This research and article was written by Colin Flaherty as part of a summer internship with assistance from some of the team at Coalition: Beatriz Lacerda (Data Scientist), Florentino Bexiga (EM Data Collections) and Tiago Henriques (GM Customer Security).
Introduction to the problem
Assets can either be identified as domains or IP addresses. A single domain can point to multiple IP addresses, and multiple domains can point to a single IP address. Assets are assigned vulnerability scores through a slew of heuristic methods, discussion of which is beyond the scope of this article. If multiple assets have the same vulnerability score, how can one prioritize which of these assets to examine first?
For example, a login page without SSL is probably more important to address than a static blog post without SSL. One way to prioritize assets that have the same or similar vulnerability scores is by assigning them comparable “contexts” that encapsulate information about how sensitive or otherwise important they might be. One attempt to tackle this problem is “Eyeballer," an open-source machine learning project that uses a convolutional neural network to assign tags to webpage screenshots such as “homepage,” “custom 404,” “login,” and “old-looking.”
For the purposes of this article, I focus on contextualizing HTTP/HTTPS assets, i.e. web pages.

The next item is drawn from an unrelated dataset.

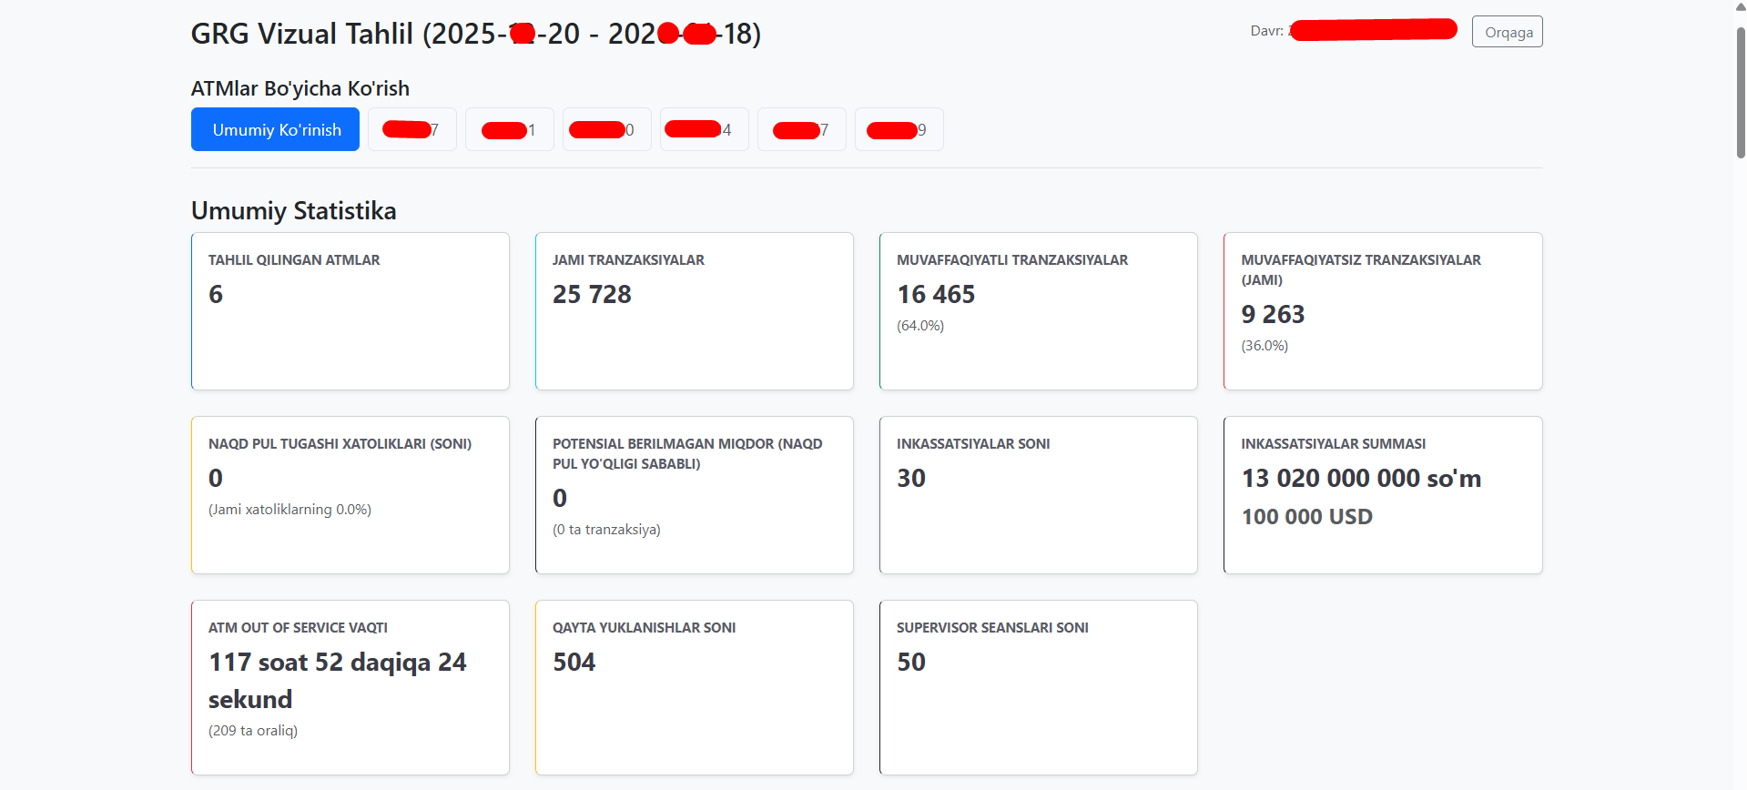Image resolution: width=1747 pixels, height=790 pixels.
Task: Click the Inkassatsiyalar Soni card
Action: [x=1038, y=495]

Contexts should be comparable because they will be used to compare assets. Therefore, structured contexts should be favored over free-form contexts. For example, it would be easier to compare two assets if each of their contexts consists of a subset of a lexicon of “context tags” than if each asset’s context consists of a paragraph of free-form text. Similarly, as size of this context tag lexicon increases, comparing contexts becomes more cumbersome. If every web asset is tagged with its top five most frequent words, then the total context tag set across all web assets could quickly become unmanageable as the number of web assets being tagged grows.
In order to create a set of context tags that could be used to contextualize web assets, web assets may be examined from several perspectives: spatio-visually (layout, colors, design) as a screenshot, as structured code (HTML, CSS), and as a document consisting of written language. A convolutional neural network like Eyeballer can be used to generate tags for a webpage based solely on screenshots of its fully-rendered state. This approach is useful for tags that represent complex categories that nevertheless possess distinctive visual elements, such as the category of “blog” web pages or the category of “old-looking” web pages.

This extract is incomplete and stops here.